The authors present the results of two seasona of excavation completed at the Early Neolithic site of Torre Sabea (Gallipoli, Pouilles, Italy) : stratigraphy, spatial analysis of the site, and, notably, the various domestic structures (fire pits, round and ellipsoid pits, etc.). The authors next review the archaeological material : flint and obsidian industries, thelarge stone tools, the abundant pottery with a highly varied impressed ornamentation, and ornaments. Complementary studies examine the natural environment and the subsistence activities of this early farming community : animal herding oriented principally towards sheep, goat and cattle ; cultivation of wheat and barley ; in an environment with a largely open vegetation. Comparisons are drawn with other early Neolithic sites in southeastern Italy.
Texte intégral
1Deux campagnes de fouilles ont eu lieu à ce jour sur le site de Torre Sabea à Gallipoli. Cette recherche s’inscrit dans un programme de travail élaboré entre l’Université de Lecce et l’École Française de Rome. Les travaux sont conduits par l’Institut de Paléontologie Humaine de l’Université de Pise et le Centre d’Anthropologie des Sociétés Rurales (E.H.E.S.S./C.N.R.S., Toulouse). La problématique de cette recherche concerne l’émergence des sociétés paysannes en Italie du Sud-Est. Elle est articulée autour de plusieurs directions :
l’étude d’un site du Néolithique primitif du Golfe de Tarente permettant de mieux définir l’identité des premières civilisations agricoles du Salento (et de les comparer éventuellement avec les cultures contemporaines de l’Adriatique et de l’aire tyrrhénienne) ;
les caractères d’une petite agglomération de plein air (aménagement de l’espace habité, typologie des structures et relations) ;
l’impact de l’homme sur son environnement immédiat à une époque décisive pour l’évolution du milieu, celle où se met en place l’économie de production (élevage, agriculture) et où le paysage subit rapidement des agressions irréversibles.
2Le site de Torre Sabea est un habitat aujourd’hui côtier, situé à 3 km au nord de Gallipoli, au lieu-dit Porticello, à proximité immédiate d’un banc rocheux battu par les flots (Fig. 1). Il est vraisemblable que la mer a endommagé sur sa côte ouest une partie de cet habitat qui, d’autre part, a été en partie détérioré, sur son côté oriental, par une construction romaine d’époque républicaine. La surface fouillée à ce jour totalise une centaine de mètres carrés. Cette superficie sera encore élargie prochainement. Les résultats ici présentés ont donc valeur provisoire.
3On évoquera successivement :
la stratigraphie du gisement
les structures au sein de l’espace domestique
la culture matérielle
le paléoenvironnement
les problèmes chronologiques
le contexte régional : Torre Sabea et le Néolithique ancien de l’Italie du Sud-Est.

----

Consignes:
A. Répondez à ces questions sur le texte consacré au site de Torre Sabea :
(i) Quelles institutions conduisent les travaux de fouille ?
(ii) À quelle distance de Gallipoli, et dans quelle direction, le site se trouve-t-il ?
(iii) Quelle surface a été fouillée à ce jour ?
B. D'après le texte consacré au site de Torre Sabea, pourquoi les résultats présentés n'ont-ils qu'une valeur provisoire ?
C. Restituez tel quel le passage du texte consacré au site de Torre Sabea qui commence par les mots contenant « 2Le site de » et se termine par « l’Italie du Sud-Est. ».

----

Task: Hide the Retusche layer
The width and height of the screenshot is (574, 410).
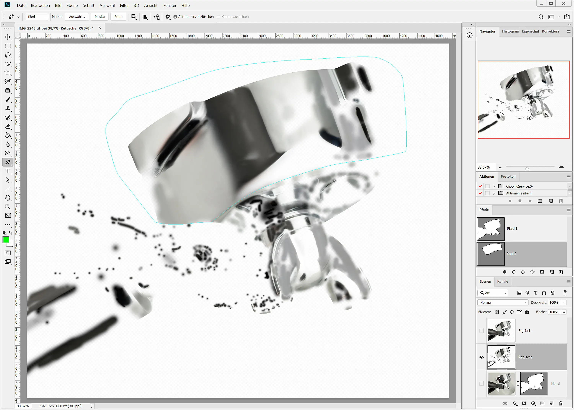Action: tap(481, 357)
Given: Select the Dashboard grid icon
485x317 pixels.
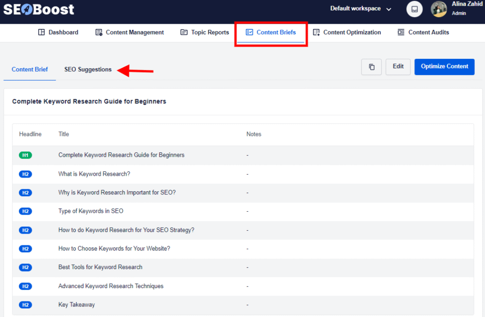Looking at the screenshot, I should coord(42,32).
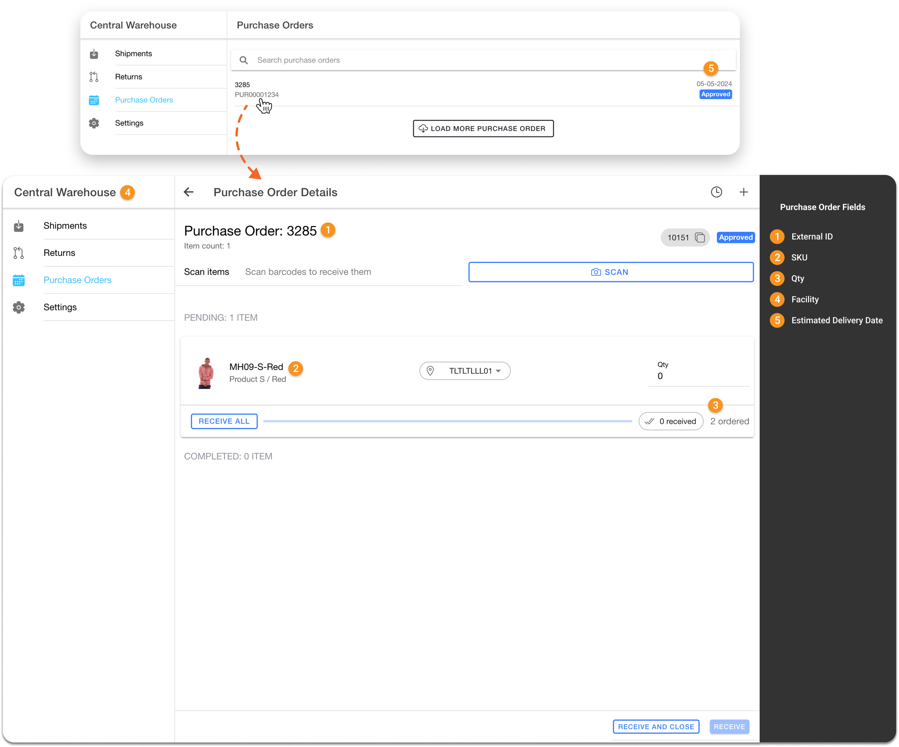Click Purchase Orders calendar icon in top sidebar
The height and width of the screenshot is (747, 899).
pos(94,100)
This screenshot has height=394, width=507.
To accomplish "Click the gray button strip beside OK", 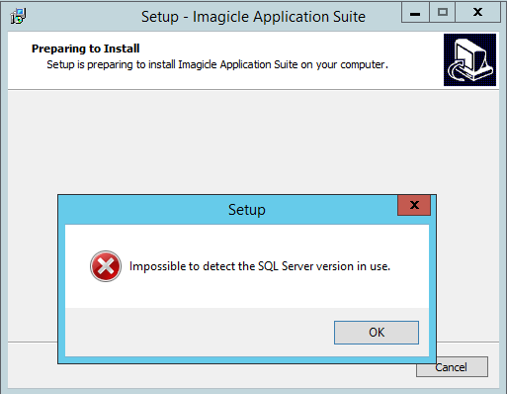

----

Corrigé:
A.
(i) L'Institut de Paléontologie Humaine de l'Université de Pise et le Centre d'Anthropologie des Sociétés Rurales (E.H.E.S.S./C.N.R.S., Toulouse).
(ii) À 3 km au nord de Gallipoli.
(iii) Une centaine de mètres carrés.

B. La surface fouillée, qui totalise à ce jour une centaine de mètres carrés, sera encore élargie prochainement. Les résultats présentés ne portent donc que sur une partie du site.

C.
2Le site de Torre Sabea est un habitat aujourd’hui côtier, situé à 3 km au nord de Gallipoli, au lieu-dit Porticello, à proximité immédiate d’un banc rocheux battu par les flots (Fig. 1). Il est vraisemblable que la mer a endommagé sur sa côte ouest une partie de cet habitat qui, d’autre part, a été en partie détérioré, sur son côté oriental, par une construction romaine d’époque républicaine. La surface fouillée à ce jour totalise une centaine de mètres carrés. Cette superficie sera encore élargie prochainement. Les résultats ici présentés ont donc valeur provisoire.
3On évoquera successivement :
la stratigraphie du gisement
les structures au sein de l’espace domestique
la culture matérielle
le paléoenvironnement
les problèmes chronologiques
le contexte régional : Torre Sabea et le Néolithique ancien de l’Italie du Sud-Est.